Humberto Lamothe Coronado

Humberto Lamothe Coronado, né à Matanzas le 3 octobre 1919, débarque à Cuba, du Granma, le 2 décembre 1956. Castro n'est pas encore un fidèle admirateur des théories sur la guérilla du médecin de son petit corps expéditionnaire, Ernesto Che Guevara. Sa troupe se déplace et agit encore comme une armée conventionnelle loin de la zone de combat. La sanction ne tarde pas à tomber à Alegrio de Pio, le 5 décembre, les hommes de Castro sont largement défaits à leur premier engagement, une embuscade des troupes de Batista. Humberto Lamothe Coronado est blessé à mort aux premiers coups de feux, au milieu de la débandade générale.
Cette catastrophe qui manque de peu de marquer un point final à l'entreprise de Fidel ne lui laisse plus de choix. Le seul espoir de victoire ne peu plus être nourri qu'au sein de la guérilla chère au Che.
Peu de gens auraient pu imaginer qu'un docteur argentin asthmatique de vingt-huit ans, avec quelques mois seulement d'une éducation militaire de base, pour rester poli, va s'avérer être un des commandants et des stratèges de la guérilla les plus célèbres du monde. Son image seulement, près de quarante ans après sa mort, reste assez puissante pour capter l'esprit rebelle de Guevara et de la génération de révolutionnaires qu'il a inspirée.

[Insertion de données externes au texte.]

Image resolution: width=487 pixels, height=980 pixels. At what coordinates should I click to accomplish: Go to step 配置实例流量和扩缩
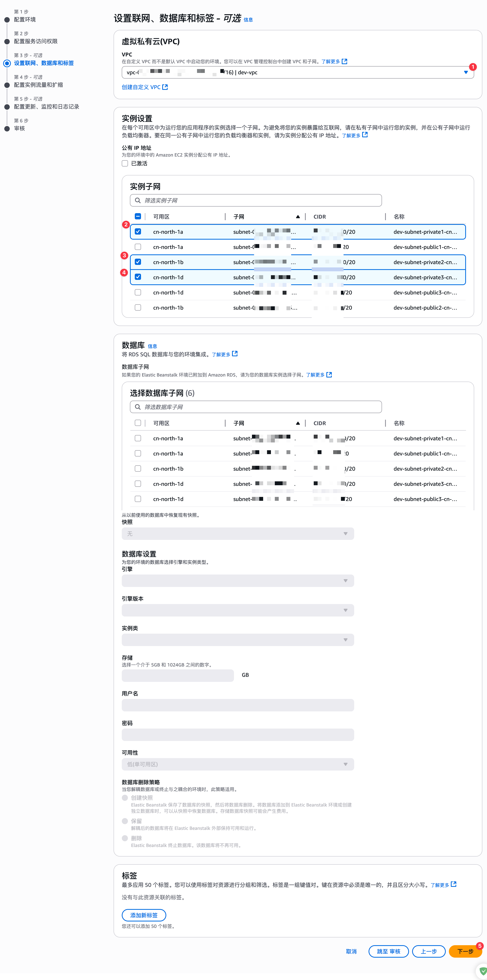point(38,85)

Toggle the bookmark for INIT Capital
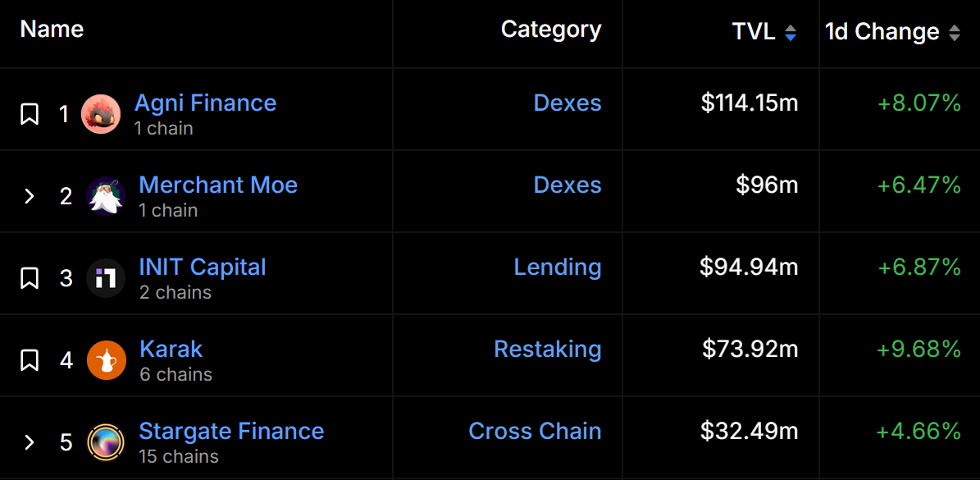(x=30, y=278)
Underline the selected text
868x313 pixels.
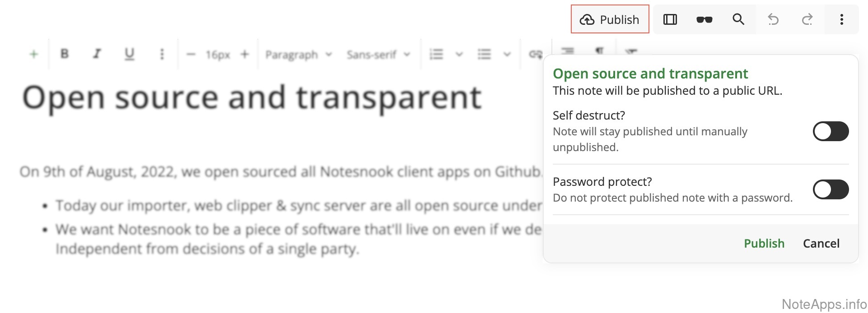(x=129, y=54)
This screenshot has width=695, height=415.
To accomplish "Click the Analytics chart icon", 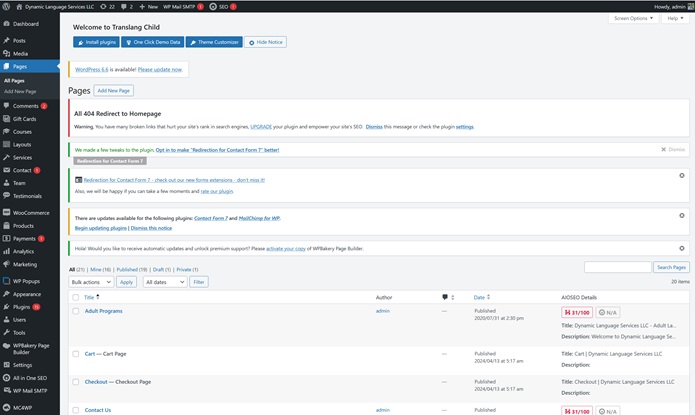I will click(7, 251).
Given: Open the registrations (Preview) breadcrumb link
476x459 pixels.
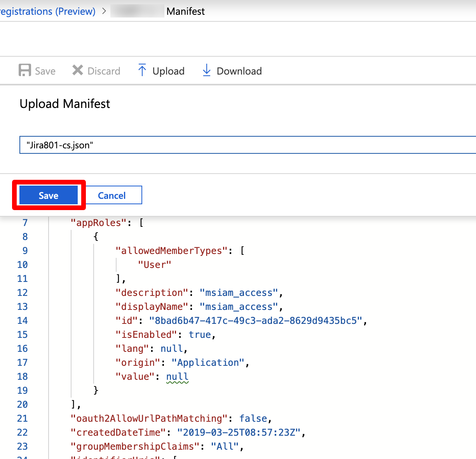Looking at the screenshot, I should point(48,11).
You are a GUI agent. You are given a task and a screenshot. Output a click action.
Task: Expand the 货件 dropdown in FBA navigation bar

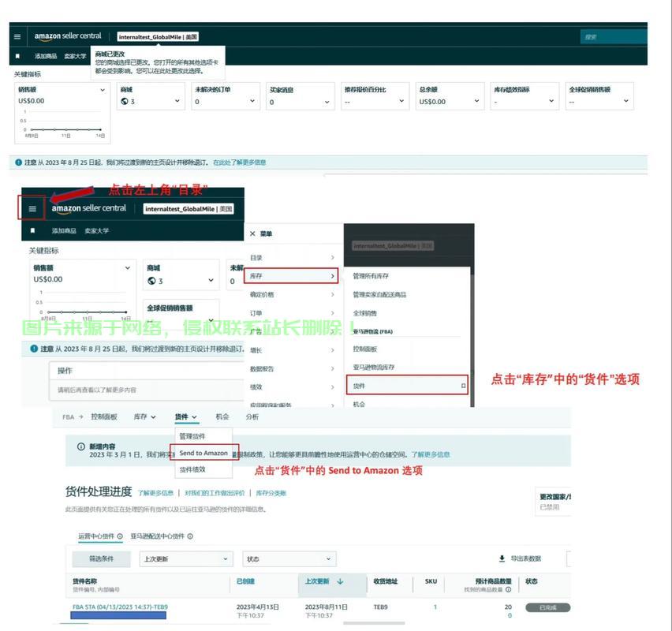(187, 416)
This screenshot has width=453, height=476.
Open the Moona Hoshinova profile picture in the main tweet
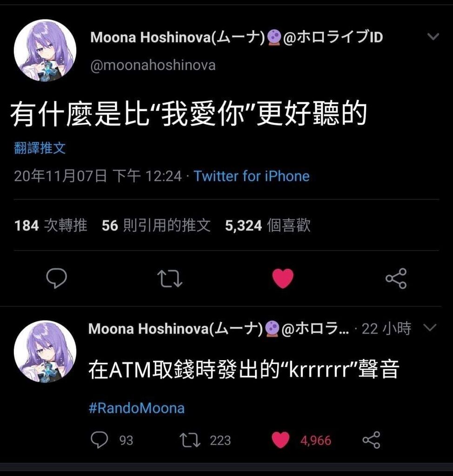(45, 50)
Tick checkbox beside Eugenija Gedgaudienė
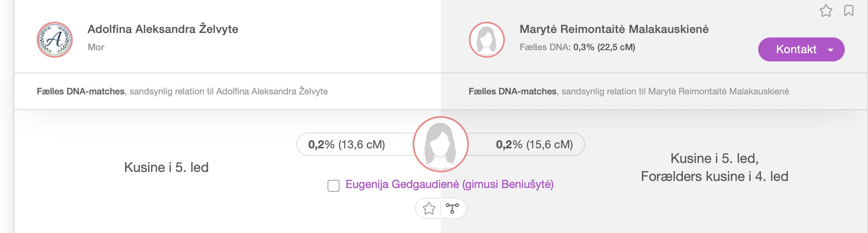 [334, 186]
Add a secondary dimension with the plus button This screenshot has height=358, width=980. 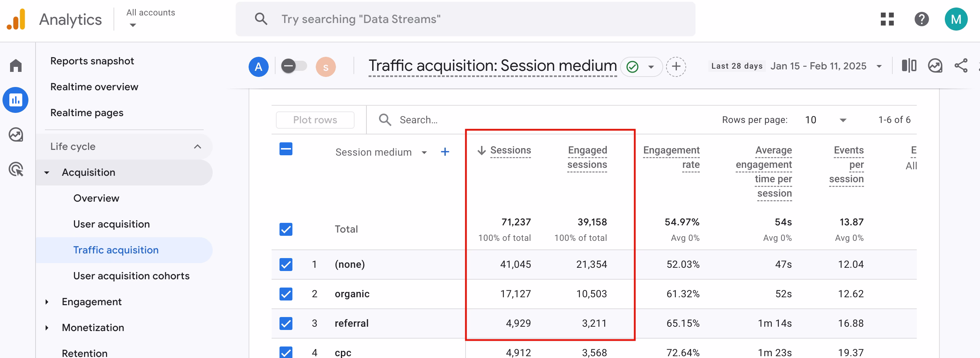[445, 151]
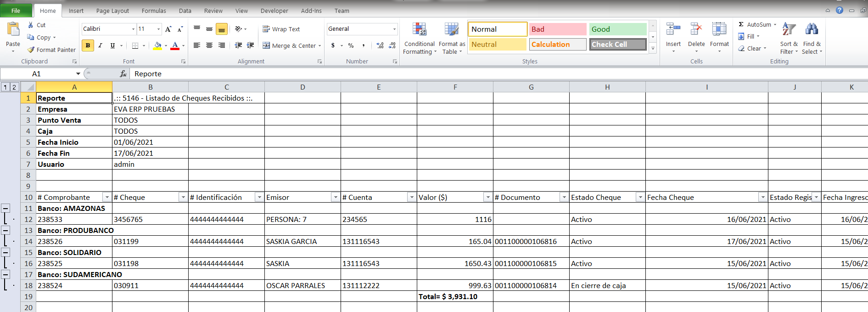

Guevara est une des icônes de la victoire de la Révolution cubaine. En y regardant de plus près on peu néanmoins se demander si l'effondrement final du régime de Batista est vraiment dû à une lutte armée toute en stratégies subtiles et aux engagements à l'héroïsme wagnérien d'une poignée d'hommes hors du commun ou, plus simplement, s’il ne s'est pas effondré rongé par sa propre pourriture. La campagne africaine de Guevara n'a pas, pour le moins, résonnée aux clarines de la victoire. Un esprit mesquin pourrait même accuser le Che de racisme primaire au travers de ses rapports avec Laurent Kabila. On ne peu y trouver la moindre once de respect et par la même, encore moins d'admiration réciproque. Les soucis vont se multiplier, l'ambiance générale se dégrader et Guevara abandonner.
La troisième guerre guévarienne se déroule en Bolivie et consommera la défaite de Che Guevara. Peu à l'aise dans le ronronnement bureaucratique, il ne rêve que d'appliquer ses doctrines révolutionnaires. A ce moment-là, les stratèges, les diplomates, et les agents militaires américains de la CIA ont étudié, disséqué, le moindre de ses écrits. Ils ont adapté une stratégie contre-insurrectionnelle sans faille au guévarisme. La tactique de défense est plus efficace, les innovations nombreuses. Guevara le sait et n'a pas de doute sur l'issue fatale qui l'attend. Sa dernière déception sera de voir ses amis et ses alliés le lâcher un à un mais nourrissait-il vraiment quelques illusions à ce sujet ?
Humberto Lamothe Coronado est mort au côté d'un homme aux nombreux défauts découlant de sa plus grande qualité ; Guevara n'a jamais été enclin au doute. Il a préconisé la solidarité internationale dans un monde ou elle est absente. Il a pratiqué la révolution quand les révolutionnaires préféraient simplement parler de lui. Il a donné sa vie à ses convictions. C'est une bien maigre consolation mais s'est déjà ça.